This week’s column is dedicated to all the brave men and women who not only go through Mother Nature’s wild moods, but also help each other clean up and comfort both their neighbors and strangers who need help. God bless them all.

Keep your evening free on May 15 for the annual “Spring Fling” at Lincolnville Grange on Route 52. It will include a delicious bean supper, music by the Lincolnville Band and a variety show of local talent. Hope to see you there!

Perfection Salad

1 (3 ounce) box orange Jell-O

1 teaspoon sugar

1 cup boiling water

1 cup cold water

1/2 cup peeled and shredded carrots

1/2 cup canned crushed pineapple, drained

Mix together the Jell-O and sugar in a 9-inch glass pie plate. Add the boiling water and stir for at least two minutes, until fully dissolved. Stir in the cold water and refrigerate for 35 to 40 minutes, uncovered, until the Jell-O has set to a point between liquid and solid but is not fully firm. Add the carrots and pineapple. (Adding the carrots and pineapple at this stage will cause the heavier pineapple to sink to the bottom and the lighter carrots to stay on top. The salad will have a colorful orange kaleidoscope look.) Do not stir.
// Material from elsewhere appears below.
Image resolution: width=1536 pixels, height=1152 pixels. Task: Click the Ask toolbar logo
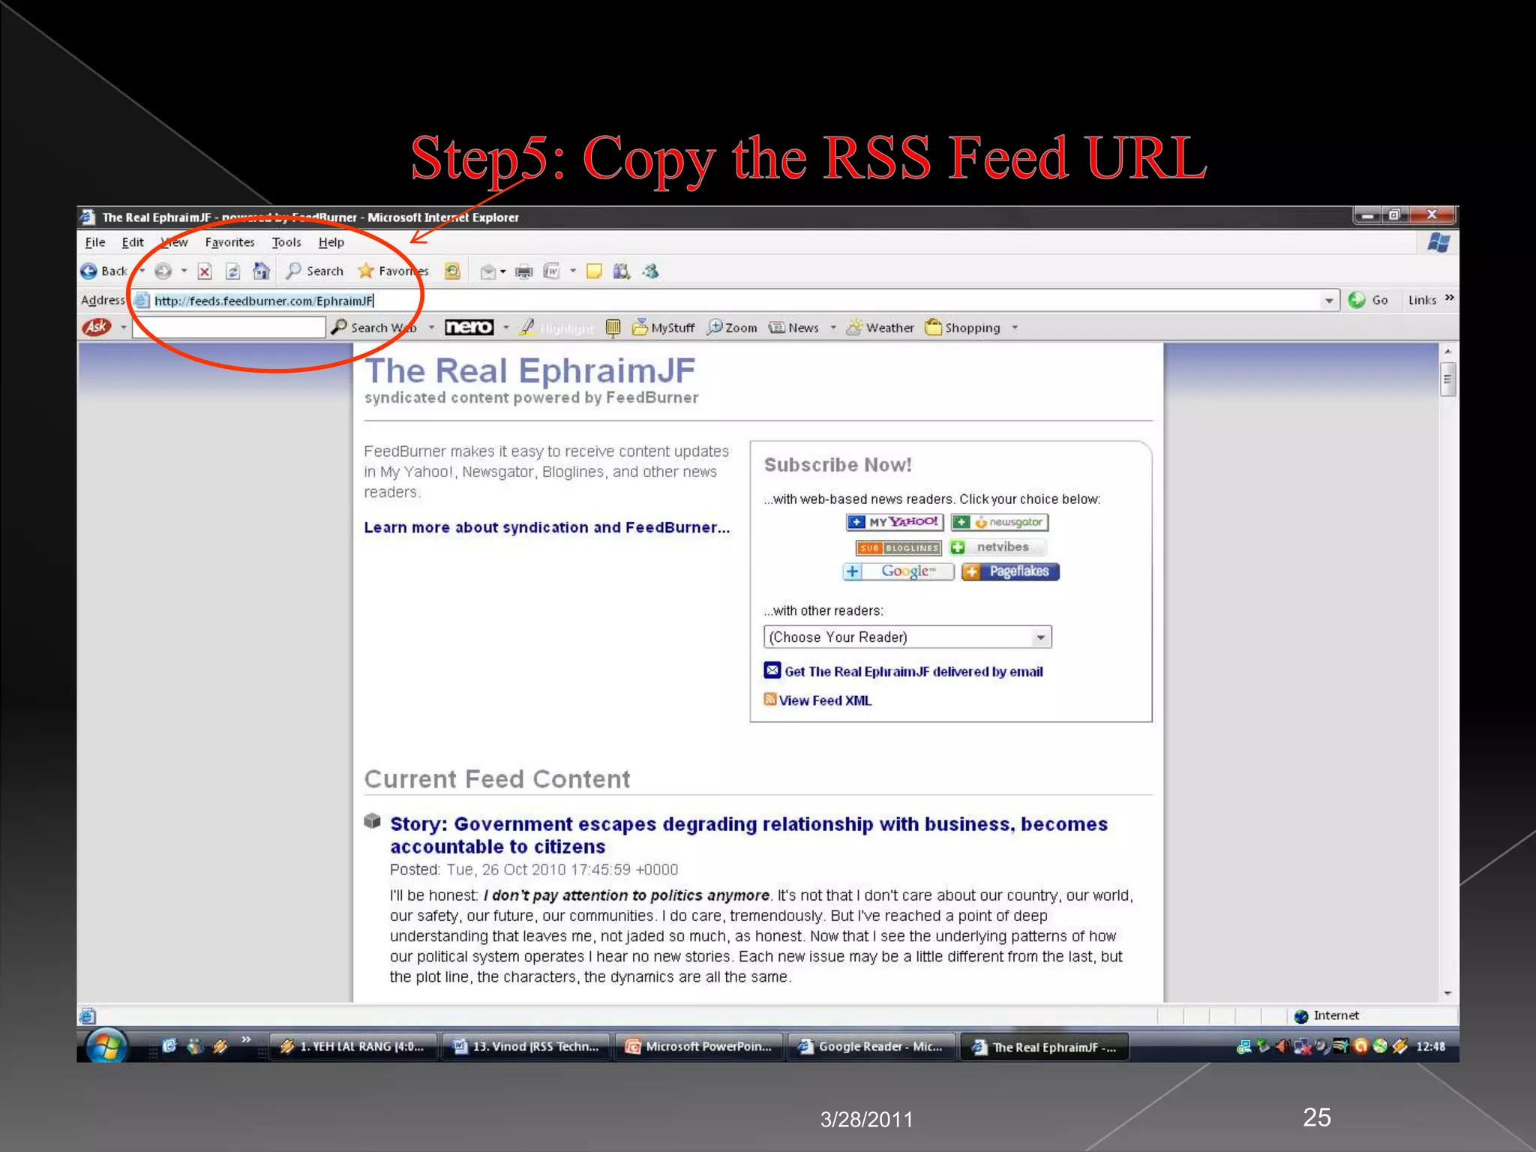click(x=97, y=327)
Refrigerate until firm.

Molasses Nut Cookies

2 cups sugar

1 cup shortening

2 eggs, beaten

1 cup molasses

1 teaspoon vanilla extract

6 cups flour

3 teaspoons baking soda

1 teaspoon salt

3 teaspoons cinnamon

2 teaspoons ginger

2 cups sour milk or buttermilk

1 cup chopped nuts

Preheat oven to 375 degrees. In a large bowl, cream together the sugar and shortening, then add the eggs, vanilla, and molasses and mix well. In a separate bowl, combine the flour, baking soda, salt, cinnamon and ginger, and then add to the creamed mixture alternately with the sour milk. Stir in the nuts. Drop batter onto greased cookie sheets by the teaspoonful, spaced 2 inches apart, and bake for 10 minutes, until golden around the edges. Allow the cookies to cool for 5 minutes before removing to wire racks to cool completely. (This is an Amish recipe and makes a lot so you might want to halve it.)

Our thought for the week: “We must use time as a tool, not as a couch.”